Task instructions. Write out every line unchanged, from the one that contains "Obchodné podmienky (131, 2228)" down to the end of the lines, both ends included.

Records shown.
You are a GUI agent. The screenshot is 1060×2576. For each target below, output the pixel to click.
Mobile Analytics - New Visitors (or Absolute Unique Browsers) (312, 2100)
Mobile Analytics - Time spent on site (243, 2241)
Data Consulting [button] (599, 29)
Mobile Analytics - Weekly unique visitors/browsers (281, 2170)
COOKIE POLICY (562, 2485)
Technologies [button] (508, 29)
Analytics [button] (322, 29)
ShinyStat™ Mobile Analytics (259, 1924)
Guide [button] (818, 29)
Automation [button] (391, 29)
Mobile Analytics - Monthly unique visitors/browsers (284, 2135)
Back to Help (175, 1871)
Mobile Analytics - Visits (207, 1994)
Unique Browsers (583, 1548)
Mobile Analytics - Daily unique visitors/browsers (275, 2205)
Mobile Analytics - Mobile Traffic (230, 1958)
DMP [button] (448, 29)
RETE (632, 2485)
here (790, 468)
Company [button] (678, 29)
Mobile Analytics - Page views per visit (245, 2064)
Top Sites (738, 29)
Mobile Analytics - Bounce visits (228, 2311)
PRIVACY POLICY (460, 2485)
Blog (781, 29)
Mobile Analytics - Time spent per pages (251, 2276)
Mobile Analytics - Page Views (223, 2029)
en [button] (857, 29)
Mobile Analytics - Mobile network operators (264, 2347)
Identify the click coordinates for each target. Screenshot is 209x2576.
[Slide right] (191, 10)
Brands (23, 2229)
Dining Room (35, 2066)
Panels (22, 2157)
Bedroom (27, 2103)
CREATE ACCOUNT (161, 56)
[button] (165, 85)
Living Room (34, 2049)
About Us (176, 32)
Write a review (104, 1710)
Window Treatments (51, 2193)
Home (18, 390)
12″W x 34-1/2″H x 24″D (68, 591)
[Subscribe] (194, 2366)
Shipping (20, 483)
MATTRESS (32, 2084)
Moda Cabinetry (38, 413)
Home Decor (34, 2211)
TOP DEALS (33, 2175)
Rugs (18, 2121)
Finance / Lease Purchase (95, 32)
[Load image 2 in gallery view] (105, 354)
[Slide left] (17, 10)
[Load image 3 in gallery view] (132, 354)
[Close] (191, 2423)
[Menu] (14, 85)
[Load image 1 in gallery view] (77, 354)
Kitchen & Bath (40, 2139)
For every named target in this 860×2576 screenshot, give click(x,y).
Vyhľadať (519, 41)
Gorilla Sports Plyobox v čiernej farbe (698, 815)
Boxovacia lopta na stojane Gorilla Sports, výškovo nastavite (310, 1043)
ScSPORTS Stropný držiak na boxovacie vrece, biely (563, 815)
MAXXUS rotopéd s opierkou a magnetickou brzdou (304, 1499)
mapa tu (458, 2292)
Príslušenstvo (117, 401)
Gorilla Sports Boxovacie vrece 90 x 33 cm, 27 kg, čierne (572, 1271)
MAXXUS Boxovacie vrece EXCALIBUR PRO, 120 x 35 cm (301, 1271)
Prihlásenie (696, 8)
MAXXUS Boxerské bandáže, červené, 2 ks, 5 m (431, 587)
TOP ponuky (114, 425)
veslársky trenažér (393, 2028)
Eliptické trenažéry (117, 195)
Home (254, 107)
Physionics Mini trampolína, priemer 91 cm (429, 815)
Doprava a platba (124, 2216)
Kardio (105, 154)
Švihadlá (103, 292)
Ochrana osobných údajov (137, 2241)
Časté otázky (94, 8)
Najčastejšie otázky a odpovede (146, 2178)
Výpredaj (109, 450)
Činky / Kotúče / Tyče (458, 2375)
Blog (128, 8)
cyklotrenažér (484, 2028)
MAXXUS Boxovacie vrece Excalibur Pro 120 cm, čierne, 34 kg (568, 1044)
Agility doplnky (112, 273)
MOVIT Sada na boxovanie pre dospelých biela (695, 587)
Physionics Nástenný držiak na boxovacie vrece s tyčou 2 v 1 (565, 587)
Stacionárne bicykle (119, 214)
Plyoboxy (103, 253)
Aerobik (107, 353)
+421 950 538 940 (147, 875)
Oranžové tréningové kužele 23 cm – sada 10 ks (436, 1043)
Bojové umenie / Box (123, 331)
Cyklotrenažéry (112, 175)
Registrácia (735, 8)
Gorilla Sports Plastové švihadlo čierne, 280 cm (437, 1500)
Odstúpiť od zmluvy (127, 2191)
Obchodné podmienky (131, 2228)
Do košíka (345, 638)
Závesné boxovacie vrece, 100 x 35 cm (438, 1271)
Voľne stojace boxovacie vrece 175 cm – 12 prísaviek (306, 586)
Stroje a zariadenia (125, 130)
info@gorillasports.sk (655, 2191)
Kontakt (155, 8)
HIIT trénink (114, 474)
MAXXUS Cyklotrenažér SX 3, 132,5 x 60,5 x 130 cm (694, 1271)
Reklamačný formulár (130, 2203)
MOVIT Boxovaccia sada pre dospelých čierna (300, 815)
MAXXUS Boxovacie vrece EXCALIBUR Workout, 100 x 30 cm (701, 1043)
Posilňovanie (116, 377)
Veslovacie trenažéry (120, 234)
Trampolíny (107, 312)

Correct answer.
Obchodné podmienky (131, 2228)
Do košíka (345, 638)
Závesné boxovacie vrece, 100 x 35 cm (438, 1271)
Voľne stojace boxovacie vrece 175 cm – 12 prísaviek (306, 586)
Stroje a zariadenia (125, 130)
info@gorillasports.sk (655, 2191)
Kontakt (155, 8)
HIIT trénink (114, 474)
MAXXUS Cyklotrenažér SX 3, 132,5 x 60,5 x 130 cm (694, 1271)
Reklamačný formulár (130, 2203)
MOVIT Boxovaccia sada pre dospelých čierna (300, 815)
MAXXUS Boxovacie vrece EXCALIBUR Workout, 100 x 30 cm (701, 1043)
Posilňovanie (116, 377)
Veslovacie trenažéry (120, 234)
Trampolíny (107, 312)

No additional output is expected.